'''

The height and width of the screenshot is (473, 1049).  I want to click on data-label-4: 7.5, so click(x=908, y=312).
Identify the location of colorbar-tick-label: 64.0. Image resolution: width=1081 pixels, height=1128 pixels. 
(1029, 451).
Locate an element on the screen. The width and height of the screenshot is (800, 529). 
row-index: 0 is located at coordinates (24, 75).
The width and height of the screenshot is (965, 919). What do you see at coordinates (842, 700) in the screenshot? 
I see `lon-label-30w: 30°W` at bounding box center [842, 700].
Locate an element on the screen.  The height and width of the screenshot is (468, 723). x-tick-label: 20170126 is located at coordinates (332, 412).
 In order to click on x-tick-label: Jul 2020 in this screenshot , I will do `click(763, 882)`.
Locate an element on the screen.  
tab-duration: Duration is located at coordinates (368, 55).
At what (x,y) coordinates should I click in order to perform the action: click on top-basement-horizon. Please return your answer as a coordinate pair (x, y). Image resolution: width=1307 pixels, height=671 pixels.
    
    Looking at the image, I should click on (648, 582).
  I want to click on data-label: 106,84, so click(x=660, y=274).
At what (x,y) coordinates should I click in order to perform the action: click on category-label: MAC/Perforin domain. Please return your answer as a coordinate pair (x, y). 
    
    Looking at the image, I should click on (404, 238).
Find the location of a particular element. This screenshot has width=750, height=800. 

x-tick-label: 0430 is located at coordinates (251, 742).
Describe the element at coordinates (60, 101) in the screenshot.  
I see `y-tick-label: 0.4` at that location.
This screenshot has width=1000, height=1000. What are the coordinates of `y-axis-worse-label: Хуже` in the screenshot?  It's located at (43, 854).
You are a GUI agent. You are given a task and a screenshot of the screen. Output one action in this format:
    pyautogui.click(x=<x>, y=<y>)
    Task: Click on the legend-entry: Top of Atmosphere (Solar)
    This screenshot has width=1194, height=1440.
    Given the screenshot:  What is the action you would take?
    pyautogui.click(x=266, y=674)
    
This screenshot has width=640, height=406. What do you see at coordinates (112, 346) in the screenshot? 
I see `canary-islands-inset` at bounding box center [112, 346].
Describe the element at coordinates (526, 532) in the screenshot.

'''

JOB ITEM:
Present the lines above as a Markdown table with two columns, Row and Line text, numbering each row in order and omitting any blank lines.

RESULT:
| Row | Line text |
|---|---|
| 1 | The height and width of the screenshot is (473, 1049).  I want to click on data-label-4: 7.5, so click(x=908, y=312). |
| 2 | Identify the location of colorbar-tick-label: 64.0. Image resolution: width=1081 pixels, height=1128 pixels.  |
| 3 | (1029, 451). |
| 4 | Locate an element on the screen. The width and height of the screenshot is (800, 529).  |
| 5 | row-index: 0 is located at coordinates (24, 75). |
| 6 | The width and height of the screenshot is (965, 919). What do you see at coordinates (842, 700) in the screenshot?  |
| 7 | I see `lon-label-30w: 30°W` at bounding box center [842, 700]. |
| 8 | Locate an element on the screen.  The height and width of the screenshot is (468, 723). x-tick-label: 20170126 is located at coordinates (332, 412). |
| 9 |  In order to click on x-tick-label: Jul 2020 in this screenshot , I will do `click(763, 882)`. |
| 10 | Locate an element on the screen.   |
| 11 | tab-duration: Duration is located at coordinates (368, 55). |
| 12 | At what (x,y) coordinates should I click in order to perform the action: click on top-basement-horizon. Please return your answer as a coordinate pair (x, y). Image resolution: width=1307 pixels, height=671 pixels. |
| 13 |     Looking at the image, I should click on (648, 582). |
| 14 |   I want to click on data-label: 106,84, so click(x=660, y=274). |
| 15 | At what (x,y) coordinates should I click in order to perform the action: click on category-label: MAC/Perforin domain. Please return your answer as a coordinate pair (x, y).  |
| 16 |     Looking at the image, I should click on (404, 238). |
| 17 | Find the location of a particular element. This screenshot has width=750, height=800.  |
| 18 | x-tick-label: 0430 is located at coordinates (251, 742). |
| 19 | Describe the element at coordinates (60, 101) in the screenshot.   |
| 20 | I see `y-tick-label: 0.4` at that location. |
| 21 | This screenshot has width=1000, height=1000. What are the coordinates of `y-axis-worse-label: Хуже` in the screenshot?  It's located at (43, 854). |
| 22 | You are a GUI agent. You are given a task and a screenshot of the screen. Output one action in this format: |
| 23 |     pyautogui.click(x=<x>, y=<y>) |
| 24 |     Task: Click on the legend-entry: Top of Atmosphere (Solar) |
| 25 |     This screenshot has width=1194, height=1440. |
| 26 |     Given the screenshot:  What is the action you would take? |
| 27 |     pyautogui.click(x=266, y=674) |
| 28 | This screenshot has width=640, height=406. What do you see at coordinates (112, 346) in the screenshot?  |
| 29 | I see `canary-islands-inset` at bounding box center [112, 346]. |
| 30 | Describe the element at coordinates (526, 532) in the screenshot. |